▶ What is required
From the article on the Qantas international restart, extract word for word the passage from "In Qantas’ full" to "designated 80% threshold.".
-- Excerpted text follows --
Qantas is ready to resume overseas flights in mid-December 2021 based on the pace of Australian’s vaccination rollout, but…. will it actually happen?
In Qantas’ full year results announcement today, the Australian airline also outlined its plans for international services when Australia gradually reopen borders, which would be triggered when the Australian national vaccination rate surpasses its designated 80% threshold.
The airline said that its plan remains dependent on Government decisions in the coming months, “including future quarantine requirements.”
Qantas to first restart services to countries with high vaccination rates, including Singapore
When Qantas’ international flights take to the skies again, they will not restart the entire network, but instead choose a small group of destinations with high vaccination rates.
These destinations include US, UK and Singapore, among others.
Key markets like the UK, North America and parts of Asia “have high and increasing levels of vaccination”, the airline says.
“This makes them highly likely to be classed as low risk countries for vaccinated travellers to visit and return from under reduced quarantine requirements, pending decisions by the Australian Government and entry policies of other countries.”
Specific to Singapore, these are Qantas’ plans:
From mid-December 2021, flights would start from Australia to COVID-safe destinations, which are likely to include Singapore, the United States, Japan, United Kingdom and Canada using Boeing 787s, Airbus A330s, and 737s and A320s for services to Fiji.
From late 2022, five A380s will return to service and will resume its Sydney-London service via Singapore from November 2022.
Qantas has loaded flights to Australia from 18 December onwards, and it seems like the full suite of flights are available for sale.
|Route||Flight No.||Days of op||Dep||Arr||Flight Time||Aircraft|
|Singapore – Sydney||QF2||Daily||1915||0610(+1)||7h 55m||B787-9|
|Sydney – Singapore||QF1||Daily||1700||2205||8h 5m||B787-9|
|Singapore – Melbourne||QF36||Daily||1940||0600 / 0610||7h 20m / |
|Melbourne – Singapore||QF35||Daily||1210||1705||7h 55m||A330-300|
|Singapore – Brisbane||QF52||Daily||2010||0555 / 0600||7h 45m / |
|Brisbane – Singapore||QF51||Daily||1150||1750||8h||A330-300|
|Singapore – Perth||QF72||Daily||1915||0030(+1)||5h 15m||A330-200|
|Perth – Singapore||QF71||Daily||1220||1745||5h 25m||A330-200|
|Singapore – London||QF1||Daily||2355||0615||14h 20m||B787-9|
|London- Singapore||QF2||Daily||2035||1745(+1)||13h 10m||B787-9|
No first class across Qantas network until 2022, Premium Economy only to London and Sydney for now
With the schedules above, you will see that the QF1/2 service between Sydney and London via Singapore will be operated using a Boeing 787-9. This effectively means that there will be no first class service across the Qantas network at least until late 2022, as the cabin is only found exclusively on the A380s which is targeted to return to service only in November 2022 (not 2021!).
-- Excerpted text concluded --
-- Dataset entries follows --
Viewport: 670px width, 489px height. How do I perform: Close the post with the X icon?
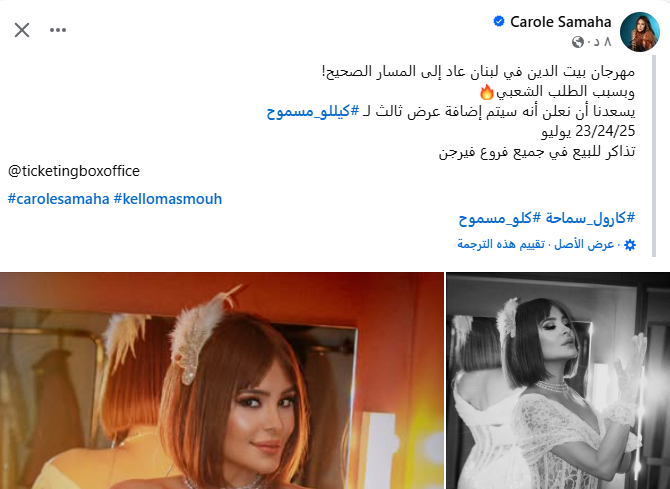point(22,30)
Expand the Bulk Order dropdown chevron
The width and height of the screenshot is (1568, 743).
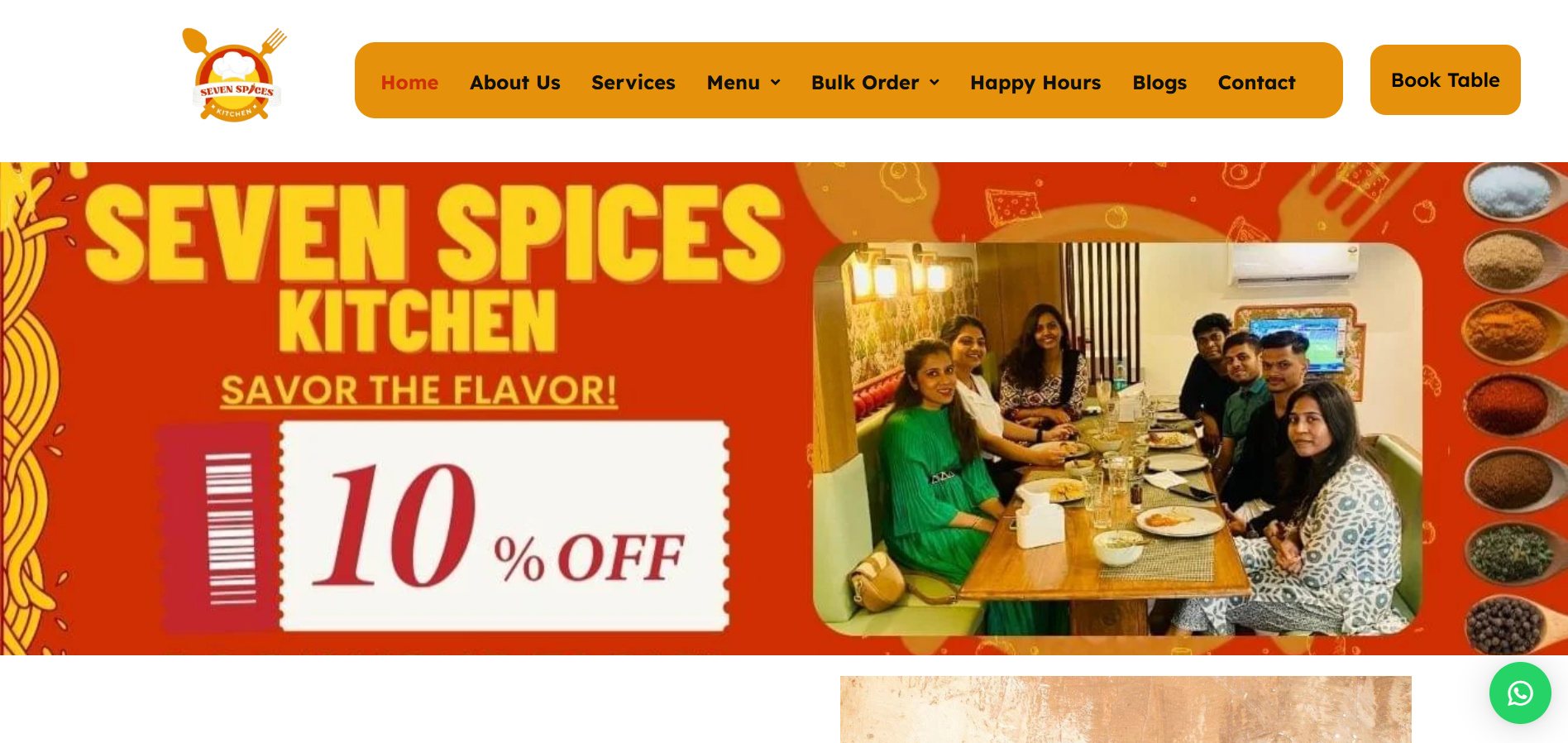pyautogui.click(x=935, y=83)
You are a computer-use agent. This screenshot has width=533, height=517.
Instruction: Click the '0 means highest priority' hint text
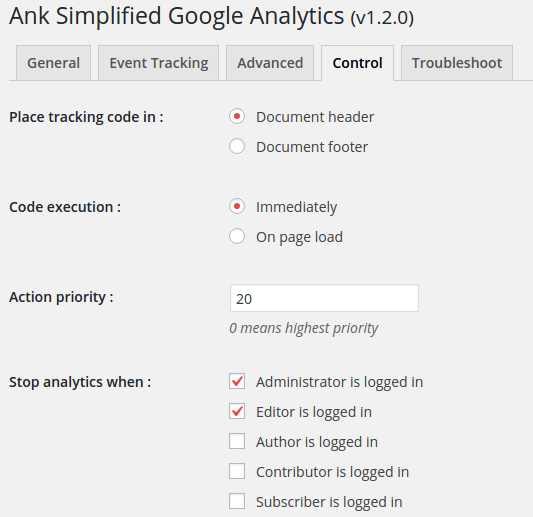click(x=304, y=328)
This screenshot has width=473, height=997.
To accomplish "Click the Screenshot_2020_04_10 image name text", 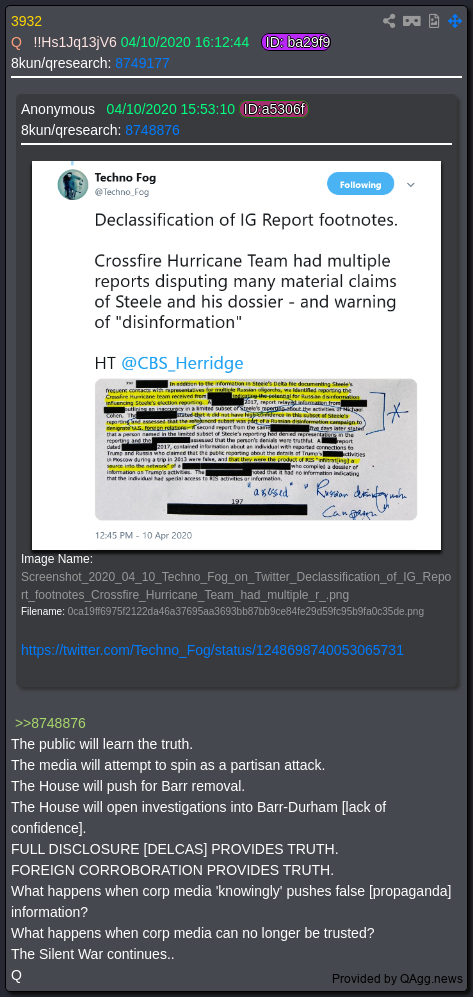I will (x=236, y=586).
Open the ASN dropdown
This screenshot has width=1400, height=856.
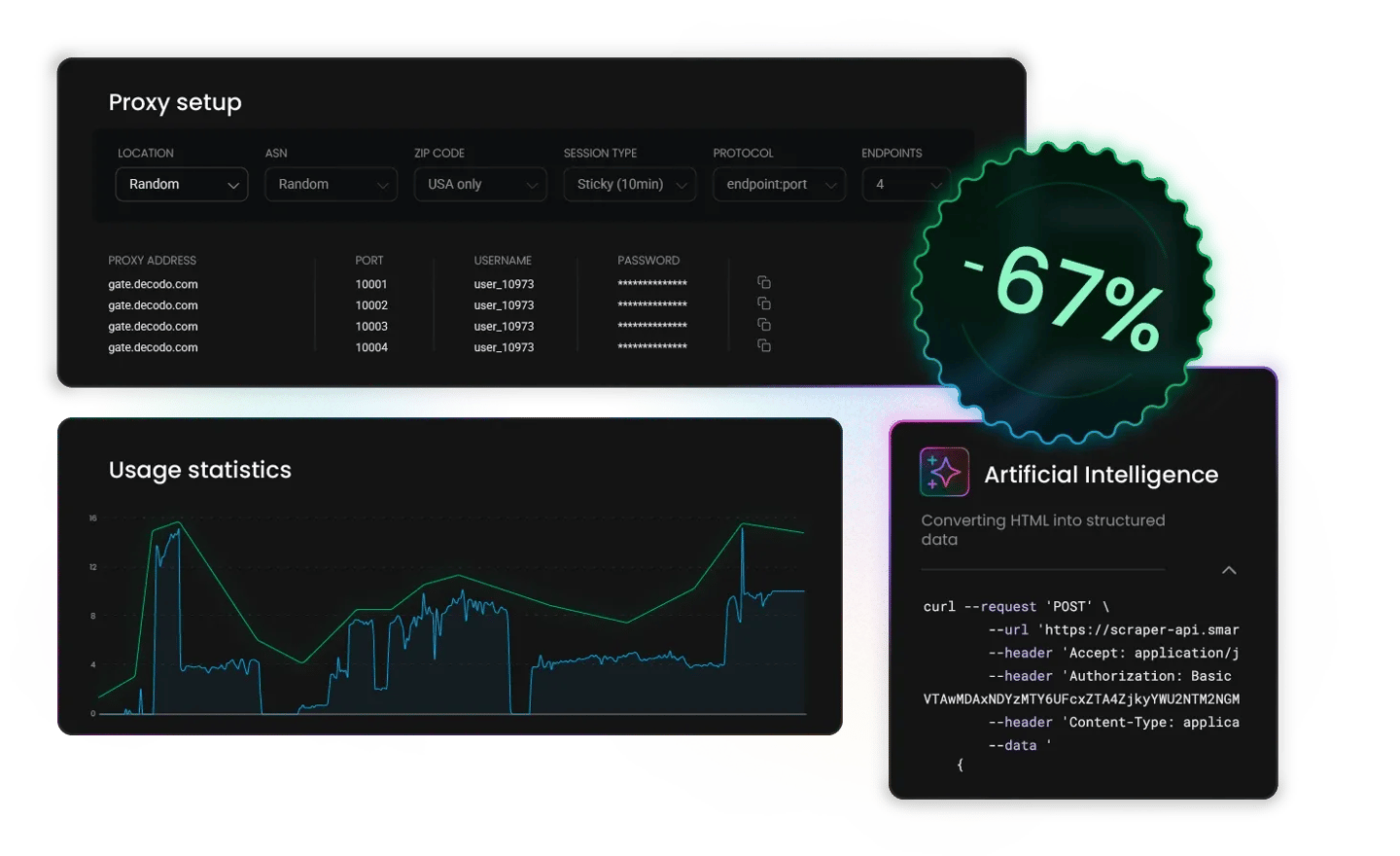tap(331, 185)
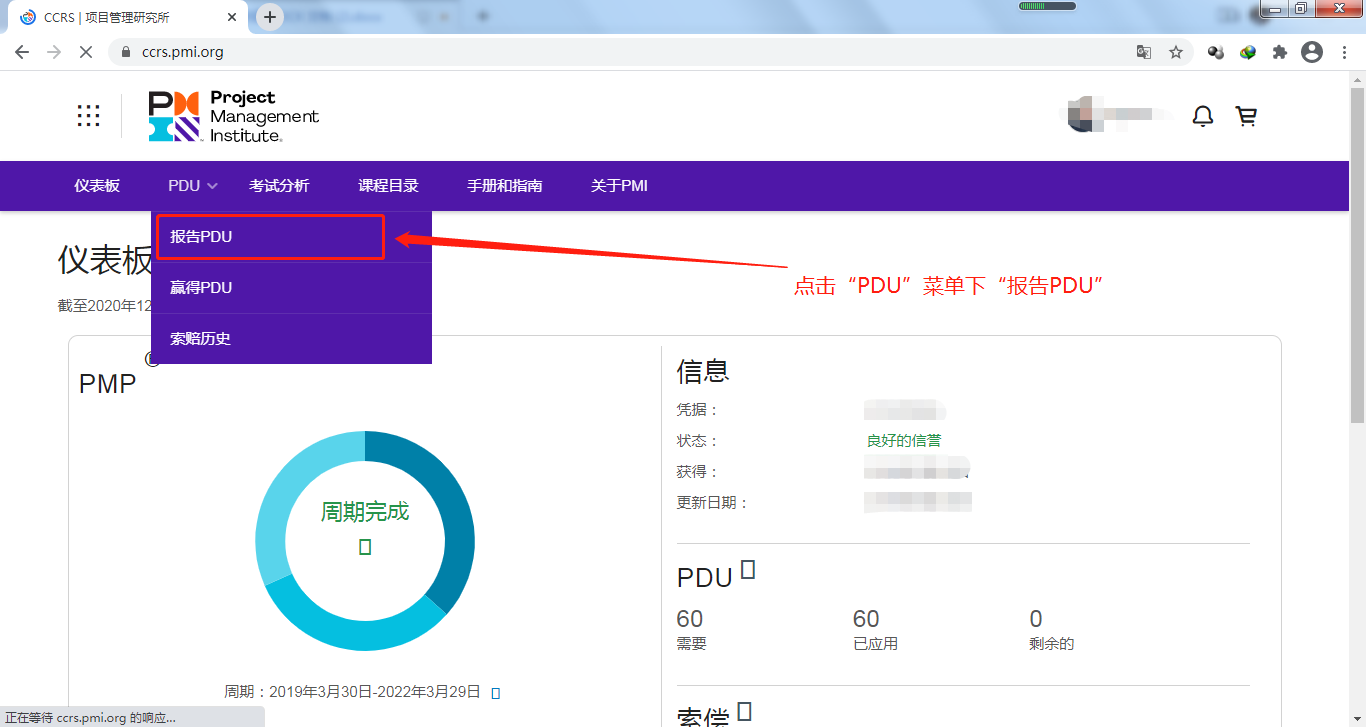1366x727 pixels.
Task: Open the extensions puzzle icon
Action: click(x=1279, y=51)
-- Dataset entries concluded --
▶ Written answer
In Qantas’ full year results announcement today, the Australian airline also outlined its plans for international services when Australia gradually reopen borders, which would be triggered when the Australian national vaccination rate surpasses its designated 80% threshold.